Don’t Forget the Space Under Your Stairs
Every inch counts in a small home, including the space under your staircase. Maestri Studio turned what could have been forgotten square footage into a kids’ hideout den, perfect for reading, coloring or hiding from siblings.
Or, slightly more mundane, you could use this squat space to store holiday decorations and other items you’ll drag out once a year.
Reimagine the Purpose of an Awkward Space
What’s a confusing “what do I do with this?” space to one is a perfect minibar to another. If you’re working with a sliver of empty space, take inspiration from JL Design and consider if it’s enough square footage to add a wine fridge, a mini countertop to shake (or stir) cocktails, and a couple of floating shelves to show off your best bottles. Cheers to that.
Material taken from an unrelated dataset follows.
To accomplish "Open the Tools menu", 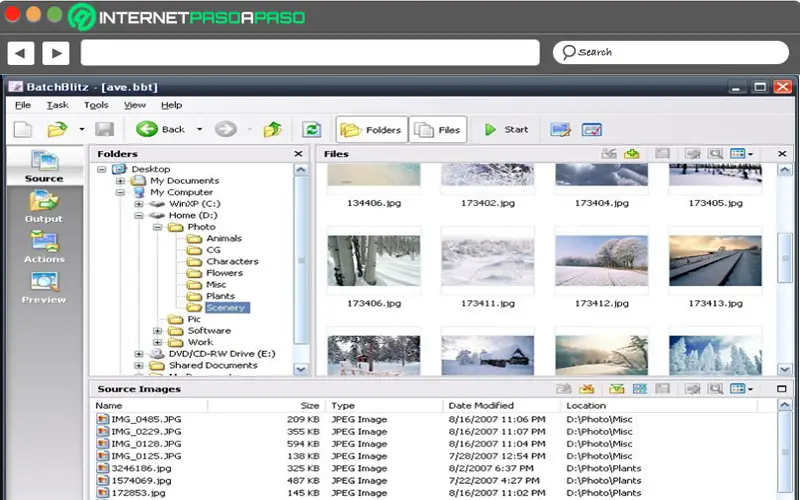I will click(x=96, y=105).
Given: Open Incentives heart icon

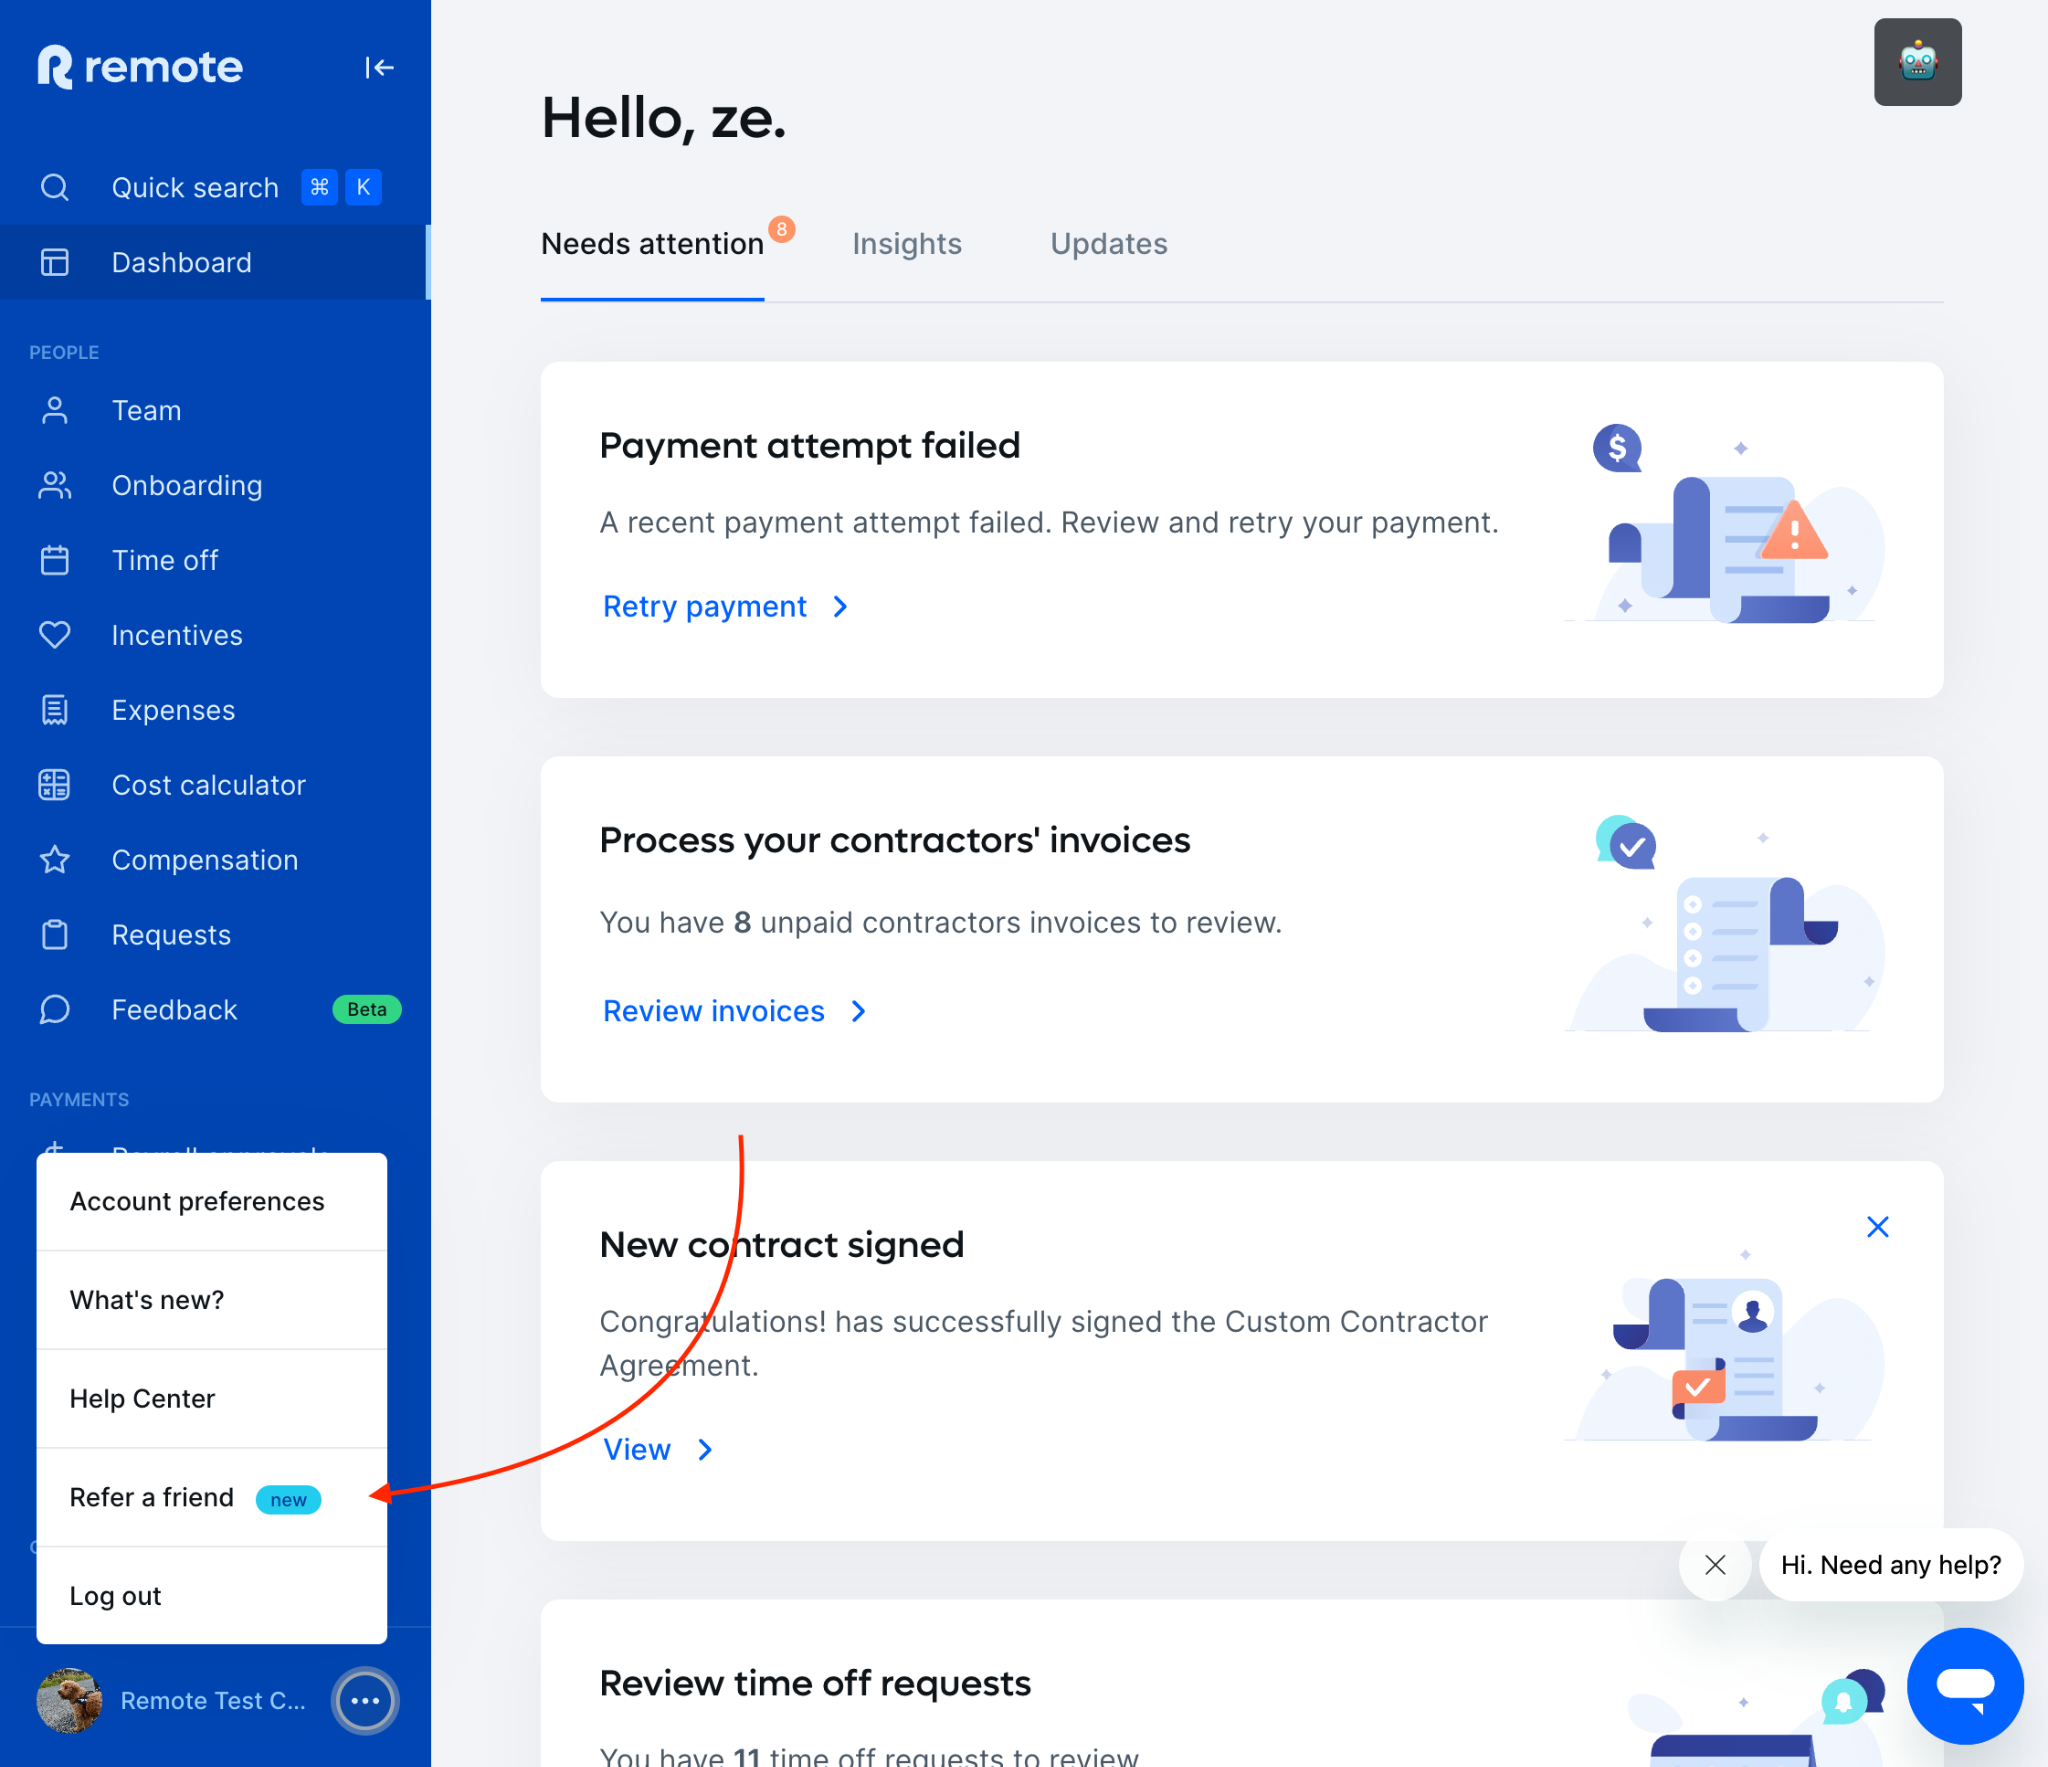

Create Multipurpose Stations
The desk where you take Zoom calls in the morning can evolve into the countertop where you roll out the dough in the afternoon into the table where you work on a jigsaw puzzle in the evenings.
Multipurpose corners of your home make a small space more functional. Simply add a stool, like Arbor & Co. did for this mini desk/kitchen counter. If you have a window view, even better.
Take It to the Ceiling
When you need to take advantage of every last inch, don’t let the often forgotten about space between the tops of cabinets—kitchen, bathroom, mudroom—and the ceiling get dusty. Instead, select cabinets that extend all the way to the ceiling.
The benefits are two-fold: the room will appear taller, and therefore larger, and you’ll also gain more storage. Win/win.
Nix a Shower Curtain in Favor of a Glass Wall
In this dreamy bathroom, Prospect Refuge Studio created a bathing platform, a defined space for showering and bathing that maintains sightlines and an airy feel. The glass wall is key to providing division without visually chopping the bathroom in half. Take this glass theory into any room, switching out solid doors for glass ones, or enlarging windows wherever possible.
Reconsider Rooms and Downsize
Forget a laundry room—how about a laundry closet? Designer Marie Flanigan got smart with small space solutions for her own garage apartment, including installing shelving units to tuck away laundry machines and pantry items. So efficient.
It’s no myth that mirrors have a way of opening up a space, bouncing around light and reflections to make any room feel larger and brighter. Black and Blooms knew this when she propped a full-length mirror in her bedroom. Now, she nearly doubled the appearance of her bedroom and can check her lipstick before leaving the house.
Stick with a Round Dining Table
While there’s nothing particularly small about this dining area designed by Proem Studio (lucky homeowners), there’s a clear takeaway: a round dining table is the way to go when you’re on a mission to save space.
Petite round tables can fit into small spaces, such as a breakfast nook, better, and they’re easier to wiggle around when space is tight.